The item could be testing essential knowledge – if the mean is high (approaching 100%) then a very low discrimination index is not a problem.
However, if it is a tricky question where only a small percentage of candidates got it correct, then a low discrimination index is a problem as it suggests the item was answered correctly equally by the stronger and weaker candidates, showing it is not discriminating between them.
A worked example
Does the Discrimination Index only work for the correct answer?
Whilst the discrimination index is usually calculated for the correct answer it can also be calculated for the ‘distractors’ – i.e. those options that aren’t the correct response to the item. Ideally, these should all have a negative discrimination index– if one doesn’t then that means more of your strong candidates are picking it than your weak candidates. This is a great way to identify ‘broken’ distractors in an item – e.g. where another answer could be considered to be correct too.
Does the discrimination index only work for dichotic items?
If the item offers half marks on some options (i.e. a candidate neither got it right nor wrong), then an alternative formula is used. It is now the mean mark of the lower group subtracted from the mean mark of the upper group, divided by the maximum mark.
Using this formula, it is also possible to calculate the DI at Question, Scenario and Exam levels, meaning the DI is very flexible. Using Maxexam, this can help you to determine, for example, if an entire exam is meeting your objectives for distinguishing between higher and lower performing students.
Is the discrimination index always the best way of measuring the performance of your items?

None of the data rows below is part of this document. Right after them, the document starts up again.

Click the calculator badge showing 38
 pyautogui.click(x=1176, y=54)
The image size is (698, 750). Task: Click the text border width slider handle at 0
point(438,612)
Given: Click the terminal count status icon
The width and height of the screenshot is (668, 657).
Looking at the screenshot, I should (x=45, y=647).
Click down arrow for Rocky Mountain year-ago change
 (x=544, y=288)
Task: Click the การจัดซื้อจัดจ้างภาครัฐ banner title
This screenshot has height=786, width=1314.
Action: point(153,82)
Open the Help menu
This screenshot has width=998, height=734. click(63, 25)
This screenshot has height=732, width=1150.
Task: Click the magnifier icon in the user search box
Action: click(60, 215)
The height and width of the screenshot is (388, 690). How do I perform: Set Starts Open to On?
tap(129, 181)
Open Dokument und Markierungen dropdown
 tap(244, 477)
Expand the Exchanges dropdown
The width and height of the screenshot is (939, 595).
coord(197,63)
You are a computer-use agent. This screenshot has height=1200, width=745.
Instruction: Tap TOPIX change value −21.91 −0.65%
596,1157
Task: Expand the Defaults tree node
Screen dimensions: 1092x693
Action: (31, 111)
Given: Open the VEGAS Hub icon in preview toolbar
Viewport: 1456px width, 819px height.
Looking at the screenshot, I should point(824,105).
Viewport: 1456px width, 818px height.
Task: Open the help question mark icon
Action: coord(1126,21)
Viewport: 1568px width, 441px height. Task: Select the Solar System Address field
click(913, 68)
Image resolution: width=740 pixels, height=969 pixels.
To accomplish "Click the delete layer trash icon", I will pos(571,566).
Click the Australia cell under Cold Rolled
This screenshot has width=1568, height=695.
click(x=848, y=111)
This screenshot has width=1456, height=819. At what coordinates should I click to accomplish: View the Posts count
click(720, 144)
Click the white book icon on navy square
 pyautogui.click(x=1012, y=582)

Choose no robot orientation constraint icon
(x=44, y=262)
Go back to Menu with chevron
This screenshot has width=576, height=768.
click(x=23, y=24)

It can be argued that because the discrimination index only looks at the top and bottom 27% of candidates, alternative methods should also be considered as this statistic only uses 54% of the whole data. The discrimination index is a very powerful and meaningful way of measuring the performance of your items, but if your exams only have small numbers of candidates, removing the other 46% of data can have quite an impact. Other measures like Pearson’s product-moment correlation coefficient use 100% of the data and a broader picture may be built up by looking at these calculations in parallel.
In summary
The discrimination index is one way of helping you to understand how the items in your exam are performing and is one that is used widely. Other methods (which can be used alongside the discrimination index) include Pearson’s product-moment correlation coefficient (PPC), Horst, and Cronbach’s Alpha and we will take a deeper look at these over the coming few months. Some also suggest the use of Point Biserial, and we will address the pros and cons of this methodology in our next blog.